То, что произошло и происходило в больнице, лишь укрепило во мне подспудно зревшее стремление оставить медицину. По сути дела, именно это двигало мной, когда я уклонился от очень лестного предложения о московской аспирантуре. Летом 1948 года, когда я был в Москве на II Всесоюзном съезде психиатров и невропатологов, столичный профессор Т. Ремизова (она инспектировала нашу больницу) представила меня академику В. Гиляровскому, директору Института психиатрии Академии медицинских наук, одному из двух столпов нашей психиатрии того времени. Я ему, видимо, приглянулся и был приглашен в аспирантуру при институте. В июле пришла телеграмма с вызовом на вступительные экзамены. Используя, больше для самооправдания, некоторые семейные обстоятельства, я на экзамены не поехал. Не подвигнула меня и неожиданная телеграмма в 20-х числах августа о моем зачислении аспирантом института, то есть без экзаменов (вот что значит протекция академика!).
Зато осенью того же года я перешел Рубикон — поступил экстерном на исторический факультет Азербайджанского университета. Начались тяжелейшие (физически) год и семь месяцев моей жизни: столько времени ушло на экзамены, включая государственные, за университетский курс. Конечно, такой «авантюризм» и такое напряжение возможны лишь на начальном отрезке жизни, «когда еще кровь кипит и сил избыток». В среднем я сдавал по экзамену каждую вторую субботу (всего их оказалось 42): экономил на сне, не ходил в отпуск, почти не встречался с друзьями, вел жизнь схимника — зубрил, зубрил и зубрил… И работал.
С преподавателями я знакомился в основном лишь на экзаменах.
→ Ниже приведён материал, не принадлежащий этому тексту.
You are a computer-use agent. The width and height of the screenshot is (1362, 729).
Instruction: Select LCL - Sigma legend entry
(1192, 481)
Но о некоторых память жива: блестящий античник доцент Эриванлы, историк КПСС профессор Мосесов, который сбавил мне оценку за спор с ним на экзамене, и философ Исмаилов, человек шумный, но добрый и отзывчивый, со своеобразным юмором. На вопрос о самочувствии имел обыкновение отвечать двояко: «Прекрасное ведь социализм победно шествует по планете, одна шестая мира уже живет под его знаменем. Чего мне не радоваться?» Или же: «Скверное. Как можно радоваться, когда пять шестых мира остаются в капиталистическом ярме и сотни миллионов пролетариев угнетены?»
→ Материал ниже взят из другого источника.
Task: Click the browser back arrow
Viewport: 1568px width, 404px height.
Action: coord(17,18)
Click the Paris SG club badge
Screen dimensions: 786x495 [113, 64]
К марту 1950 года я уже сдал все экзамены. И когда пришел в деканат, чтобы получить разрешение на государственные экзамены, декан, профессор Мамедов, маленький, жирный (именно жирный, а не полный) человечек с дефектно коротенькими ручками карлика, даже стал в повышенных тонах выражать сомнение в чистом происхождении моих отличных оценок. Но направление, спасибо ему, все же дал. И в конце марта или начале апреля 1950 года я стал обладателем диплома историка, окончившего университет. Я был на пороге новой, совершенно иной полосы своей жизни — вступления на путь, который станет моим окончательным жизненным выбором и приведет в мир политики.